Bonetti: Can you tell us about the concept of "Kundiman"
that you end Dogeaters on?
Hagedorn: The novel ends on an ambiguous, ambivalent note. There’s a
lot of brutality in Dogeaters, and I think that especially with the suffering
that the character Daisy goes through and the loss of the senator and all the other people
who die or are tortured, and just the daily suffering of the poor there, which is
enormous, the Philippines is still a beautiful country and I wanted somehow to convey
that. So I decided originally that the Kundiman section was going to be the grandmother’s
prayer. I mean, actually, that was one of the titles I thought of, The Grandmother
Prays for Her Country. But I thought, "No, I want to even lift it above a
specific character’s voice, and maybe it’s my voice that speaks at the end. But how do I
convey this sort of longing in this prayer, and the rage? There’s a lot of rage in the
prayer." So I decided on the Kundiman because it’s music in a ballad form. It’s very
melancholy music. It’s a love song often sung, it seems to me, in a way or played in a way
as if the love will never be satisfied.
Bonetti: And what tradition does it come out of?
Hagedorn: "Kundiman" is a Filipino word that describes this
music.
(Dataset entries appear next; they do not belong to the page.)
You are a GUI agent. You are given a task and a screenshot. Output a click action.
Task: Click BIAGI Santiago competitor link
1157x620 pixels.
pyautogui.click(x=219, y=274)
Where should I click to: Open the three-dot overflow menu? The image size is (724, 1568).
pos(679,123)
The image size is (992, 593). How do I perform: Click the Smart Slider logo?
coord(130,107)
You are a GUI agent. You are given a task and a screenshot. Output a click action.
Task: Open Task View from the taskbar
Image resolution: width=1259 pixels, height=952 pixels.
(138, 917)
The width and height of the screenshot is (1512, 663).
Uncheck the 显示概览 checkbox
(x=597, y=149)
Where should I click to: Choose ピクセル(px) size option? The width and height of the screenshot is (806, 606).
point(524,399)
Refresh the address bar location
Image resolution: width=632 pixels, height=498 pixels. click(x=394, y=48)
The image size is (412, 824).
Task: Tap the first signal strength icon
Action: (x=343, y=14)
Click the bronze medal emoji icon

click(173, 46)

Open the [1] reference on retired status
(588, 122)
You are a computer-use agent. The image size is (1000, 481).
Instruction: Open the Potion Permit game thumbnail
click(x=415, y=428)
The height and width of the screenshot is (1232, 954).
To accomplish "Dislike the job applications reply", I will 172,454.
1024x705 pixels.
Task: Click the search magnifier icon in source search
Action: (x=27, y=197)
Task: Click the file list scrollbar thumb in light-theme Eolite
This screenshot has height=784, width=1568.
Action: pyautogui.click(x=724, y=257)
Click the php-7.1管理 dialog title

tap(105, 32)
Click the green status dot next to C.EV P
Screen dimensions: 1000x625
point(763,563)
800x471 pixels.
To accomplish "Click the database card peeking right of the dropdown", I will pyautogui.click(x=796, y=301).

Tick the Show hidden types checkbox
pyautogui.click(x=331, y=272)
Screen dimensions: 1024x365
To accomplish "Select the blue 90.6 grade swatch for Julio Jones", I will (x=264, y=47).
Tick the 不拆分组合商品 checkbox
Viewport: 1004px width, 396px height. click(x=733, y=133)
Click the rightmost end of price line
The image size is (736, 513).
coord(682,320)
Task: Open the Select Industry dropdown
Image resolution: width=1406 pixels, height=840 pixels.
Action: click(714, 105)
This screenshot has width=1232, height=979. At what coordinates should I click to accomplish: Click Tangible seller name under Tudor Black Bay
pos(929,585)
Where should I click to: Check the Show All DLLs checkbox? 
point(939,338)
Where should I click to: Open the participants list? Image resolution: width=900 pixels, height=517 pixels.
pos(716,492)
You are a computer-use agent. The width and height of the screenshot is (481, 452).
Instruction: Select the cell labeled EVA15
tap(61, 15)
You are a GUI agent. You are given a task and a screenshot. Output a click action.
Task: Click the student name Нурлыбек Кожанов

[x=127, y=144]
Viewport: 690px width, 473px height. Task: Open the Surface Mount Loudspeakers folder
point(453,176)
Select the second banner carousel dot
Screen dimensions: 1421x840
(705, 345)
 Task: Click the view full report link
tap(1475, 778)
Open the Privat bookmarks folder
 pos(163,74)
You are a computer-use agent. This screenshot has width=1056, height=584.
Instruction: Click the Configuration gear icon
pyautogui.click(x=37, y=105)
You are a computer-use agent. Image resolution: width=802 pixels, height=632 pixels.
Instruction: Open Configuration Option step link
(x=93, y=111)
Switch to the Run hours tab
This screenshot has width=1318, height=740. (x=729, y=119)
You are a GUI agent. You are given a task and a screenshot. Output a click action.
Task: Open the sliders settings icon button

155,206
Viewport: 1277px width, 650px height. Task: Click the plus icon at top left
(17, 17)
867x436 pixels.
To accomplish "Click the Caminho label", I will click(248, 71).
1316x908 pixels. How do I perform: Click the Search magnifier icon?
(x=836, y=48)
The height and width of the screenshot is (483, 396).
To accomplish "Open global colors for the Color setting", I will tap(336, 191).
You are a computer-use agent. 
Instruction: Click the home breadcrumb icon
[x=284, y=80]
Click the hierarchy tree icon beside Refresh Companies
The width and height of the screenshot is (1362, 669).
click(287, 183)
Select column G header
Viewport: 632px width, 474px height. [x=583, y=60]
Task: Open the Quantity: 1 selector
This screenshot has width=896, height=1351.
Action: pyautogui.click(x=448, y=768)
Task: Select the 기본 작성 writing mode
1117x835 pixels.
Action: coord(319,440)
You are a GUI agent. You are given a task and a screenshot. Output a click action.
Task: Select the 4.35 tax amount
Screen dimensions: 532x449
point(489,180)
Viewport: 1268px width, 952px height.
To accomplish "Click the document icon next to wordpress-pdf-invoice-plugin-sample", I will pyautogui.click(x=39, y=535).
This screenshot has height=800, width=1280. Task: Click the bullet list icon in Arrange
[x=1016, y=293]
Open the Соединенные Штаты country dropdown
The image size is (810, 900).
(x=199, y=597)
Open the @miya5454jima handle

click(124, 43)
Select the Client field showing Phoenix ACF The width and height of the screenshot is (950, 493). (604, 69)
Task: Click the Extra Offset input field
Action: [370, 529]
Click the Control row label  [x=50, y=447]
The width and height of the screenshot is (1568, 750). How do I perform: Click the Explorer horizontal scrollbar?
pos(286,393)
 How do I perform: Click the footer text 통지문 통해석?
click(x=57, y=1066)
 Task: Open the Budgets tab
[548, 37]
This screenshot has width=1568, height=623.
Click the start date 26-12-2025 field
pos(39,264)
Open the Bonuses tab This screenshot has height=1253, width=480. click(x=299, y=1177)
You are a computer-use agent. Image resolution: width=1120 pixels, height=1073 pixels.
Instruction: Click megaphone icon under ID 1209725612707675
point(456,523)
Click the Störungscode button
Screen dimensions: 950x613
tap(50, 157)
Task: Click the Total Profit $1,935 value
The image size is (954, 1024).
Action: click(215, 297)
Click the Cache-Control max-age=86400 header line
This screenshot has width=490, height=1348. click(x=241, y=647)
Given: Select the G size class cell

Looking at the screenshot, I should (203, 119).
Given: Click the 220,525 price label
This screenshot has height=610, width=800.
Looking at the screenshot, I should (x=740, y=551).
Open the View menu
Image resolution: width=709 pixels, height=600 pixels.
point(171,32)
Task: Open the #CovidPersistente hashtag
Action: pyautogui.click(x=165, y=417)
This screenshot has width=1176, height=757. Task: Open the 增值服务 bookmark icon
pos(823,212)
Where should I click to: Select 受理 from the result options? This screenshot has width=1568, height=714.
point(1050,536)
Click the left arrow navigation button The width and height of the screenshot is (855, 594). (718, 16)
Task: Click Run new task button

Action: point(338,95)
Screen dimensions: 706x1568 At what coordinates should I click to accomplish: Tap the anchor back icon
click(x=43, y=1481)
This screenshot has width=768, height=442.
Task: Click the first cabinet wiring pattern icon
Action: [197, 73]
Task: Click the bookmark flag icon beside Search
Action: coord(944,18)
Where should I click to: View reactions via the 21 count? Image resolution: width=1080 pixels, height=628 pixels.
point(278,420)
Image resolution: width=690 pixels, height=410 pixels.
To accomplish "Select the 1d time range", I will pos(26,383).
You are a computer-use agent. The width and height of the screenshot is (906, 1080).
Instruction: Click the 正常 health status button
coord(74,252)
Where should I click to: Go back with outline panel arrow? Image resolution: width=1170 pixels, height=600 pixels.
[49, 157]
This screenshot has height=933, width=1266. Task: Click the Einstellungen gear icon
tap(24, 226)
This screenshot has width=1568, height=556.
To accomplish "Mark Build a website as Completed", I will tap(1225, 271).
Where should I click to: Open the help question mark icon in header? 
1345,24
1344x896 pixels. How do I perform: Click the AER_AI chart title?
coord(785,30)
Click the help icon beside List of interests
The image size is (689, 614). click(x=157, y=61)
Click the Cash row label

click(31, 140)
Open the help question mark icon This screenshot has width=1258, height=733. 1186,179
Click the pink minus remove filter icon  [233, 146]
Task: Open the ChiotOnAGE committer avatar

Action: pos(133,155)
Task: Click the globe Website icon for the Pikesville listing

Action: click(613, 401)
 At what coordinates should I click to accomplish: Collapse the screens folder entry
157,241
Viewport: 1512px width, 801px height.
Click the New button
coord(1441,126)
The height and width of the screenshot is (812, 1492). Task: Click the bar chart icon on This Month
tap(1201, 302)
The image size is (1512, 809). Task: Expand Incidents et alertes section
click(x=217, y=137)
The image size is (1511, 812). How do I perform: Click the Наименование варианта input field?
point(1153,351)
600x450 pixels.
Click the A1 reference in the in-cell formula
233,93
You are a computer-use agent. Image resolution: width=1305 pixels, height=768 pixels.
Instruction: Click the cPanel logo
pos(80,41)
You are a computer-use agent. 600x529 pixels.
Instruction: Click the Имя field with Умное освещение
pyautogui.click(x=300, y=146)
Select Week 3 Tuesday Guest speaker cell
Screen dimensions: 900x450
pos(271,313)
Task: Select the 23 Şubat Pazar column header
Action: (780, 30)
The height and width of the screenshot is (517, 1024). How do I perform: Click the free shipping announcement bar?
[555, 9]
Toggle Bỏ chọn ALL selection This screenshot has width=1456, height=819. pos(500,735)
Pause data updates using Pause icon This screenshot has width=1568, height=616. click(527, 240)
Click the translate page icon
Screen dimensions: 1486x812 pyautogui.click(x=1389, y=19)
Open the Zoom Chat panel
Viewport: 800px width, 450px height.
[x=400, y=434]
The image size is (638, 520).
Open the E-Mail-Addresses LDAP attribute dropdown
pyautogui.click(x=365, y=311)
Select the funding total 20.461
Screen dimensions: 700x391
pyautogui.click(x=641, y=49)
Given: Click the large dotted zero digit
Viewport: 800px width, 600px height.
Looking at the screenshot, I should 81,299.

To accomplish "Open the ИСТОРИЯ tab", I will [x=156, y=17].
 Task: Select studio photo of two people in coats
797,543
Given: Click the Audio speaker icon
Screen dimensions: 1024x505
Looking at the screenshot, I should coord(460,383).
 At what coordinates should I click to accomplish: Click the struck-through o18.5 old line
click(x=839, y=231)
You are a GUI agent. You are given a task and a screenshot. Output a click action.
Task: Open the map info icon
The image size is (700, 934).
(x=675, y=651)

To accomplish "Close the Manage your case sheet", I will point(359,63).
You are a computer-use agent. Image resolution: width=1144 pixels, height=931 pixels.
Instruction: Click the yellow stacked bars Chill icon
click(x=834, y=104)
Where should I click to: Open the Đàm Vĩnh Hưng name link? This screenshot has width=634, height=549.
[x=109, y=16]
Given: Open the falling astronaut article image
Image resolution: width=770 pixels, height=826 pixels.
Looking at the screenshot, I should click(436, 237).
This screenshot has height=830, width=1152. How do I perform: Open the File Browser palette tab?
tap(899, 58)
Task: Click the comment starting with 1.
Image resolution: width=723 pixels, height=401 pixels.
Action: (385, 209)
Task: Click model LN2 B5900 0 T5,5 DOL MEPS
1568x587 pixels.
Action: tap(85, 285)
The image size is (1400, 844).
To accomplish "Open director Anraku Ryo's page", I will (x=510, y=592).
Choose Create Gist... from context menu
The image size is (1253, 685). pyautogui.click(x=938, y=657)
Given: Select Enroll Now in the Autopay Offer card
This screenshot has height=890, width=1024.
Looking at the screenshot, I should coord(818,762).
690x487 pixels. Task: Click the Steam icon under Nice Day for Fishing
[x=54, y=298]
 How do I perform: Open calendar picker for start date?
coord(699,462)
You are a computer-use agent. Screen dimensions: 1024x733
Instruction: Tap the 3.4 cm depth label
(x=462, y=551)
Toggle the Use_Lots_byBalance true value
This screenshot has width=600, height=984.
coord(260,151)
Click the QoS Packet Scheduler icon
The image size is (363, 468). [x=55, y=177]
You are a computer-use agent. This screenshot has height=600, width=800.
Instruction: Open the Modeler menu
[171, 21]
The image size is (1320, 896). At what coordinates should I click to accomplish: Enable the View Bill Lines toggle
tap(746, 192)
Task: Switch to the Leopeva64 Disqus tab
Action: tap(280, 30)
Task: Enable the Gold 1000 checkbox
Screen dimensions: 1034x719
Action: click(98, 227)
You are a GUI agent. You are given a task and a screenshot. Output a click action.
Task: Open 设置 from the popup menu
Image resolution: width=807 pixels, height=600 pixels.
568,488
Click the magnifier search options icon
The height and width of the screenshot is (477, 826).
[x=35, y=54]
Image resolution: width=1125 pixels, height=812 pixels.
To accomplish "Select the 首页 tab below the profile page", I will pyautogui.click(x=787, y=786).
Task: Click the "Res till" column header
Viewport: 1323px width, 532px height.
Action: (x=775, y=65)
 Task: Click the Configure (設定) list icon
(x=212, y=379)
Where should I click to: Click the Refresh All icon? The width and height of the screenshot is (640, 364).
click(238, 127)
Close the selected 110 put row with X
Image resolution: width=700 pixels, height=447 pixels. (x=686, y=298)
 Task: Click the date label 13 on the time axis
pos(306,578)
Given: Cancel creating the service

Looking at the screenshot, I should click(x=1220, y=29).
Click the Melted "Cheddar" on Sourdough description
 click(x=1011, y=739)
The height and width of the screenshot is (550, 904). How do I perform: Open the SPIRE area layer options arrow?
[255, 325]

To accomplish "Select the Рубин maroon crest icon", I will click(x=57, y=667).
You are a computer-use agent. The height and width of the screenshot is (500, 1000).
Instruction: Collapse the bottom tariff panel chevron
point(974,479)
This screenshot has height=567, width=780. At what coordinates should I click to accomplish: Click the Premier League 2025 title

But I’m pretty sure around the time it became popular there may have been a Spanish
influence on it. We have little orchestras called rondallas and musicians play
this banjo-like instrument called the banduria. When I finally went to Spain, I
found out the Gypsies play it there and the Spanish have claimed it. But actually maybe
the Arabs brought it, the Moors. And so maybe that’s how it came to the Philippines. Who
knows?
Bonetti: How did you come to the shape of this novel, of how you
wanted to present this material? Hagedorn: It pretty much fell into place that
way. It made sense as I was writing it. Whenever, for example, I’d come across a news
clipping that really tickled my imagination I’d say, "Oh God! This really belongs
here!" Rather than try to revise the clipping so that it would read as a narrative, I
thought if it’s a news item, use it as a news item, you know. You can have a novel that is
like a collage, which I feel Dogeaters is. A lot of the ten years thinking about Dogeaters
I worried about the structure. How could the structure also tell that story? A lot of
novels about the Philippines or set in the Philippines don’t cut it at all because they
don’t capture the crazy-quilt atmosphere and the hybrid ambiance that occurs twenty-four
hours a day. Things happening all the time, and noise and crowds and beautiful animals and
amazing flora. At the same time, pollution and urbanization and sophistication and, you
know, the jungle. How do you do all that? You can’t tell it in a traditional way because
the language dies. And also the music of the language itself, the music of the streets.
How do you convey that chaos? So, once I decided to go with it as I found it, I relaxed
because at the risk of alienating some readers, this was the way the novel had to be
presented.
Bonetti: You’ve described the "memory of Manila" as
"the central character of the novel I am writing." How much of the Philippines
of Dogeaters, because you left at the age of fourteen, is the product of memory,
as you’ve implied, and how much is the product of augmented memory and research?
Hagedorn: It’s both. I think it’s very important that it’s memory
first because too much research and factual writing can kill a book. I wasn’t trying to
write the absolute "real deal" story of the Philippines. I was only writing
about a certain time frame and also about a certain group of people in a city, you know.
This is not the quintessential Philippines novel. I mean, I don’t know who’s going to
write that. There are many writers there who have grappled with creating the epic
Philippine novel.
Bonetti: "I am the other, the exile within," you have also
said. Do you think that in some cases, or in your case, it was an advantage to be an
outsider as it were, writing from memory, in order to deal with such a large subject?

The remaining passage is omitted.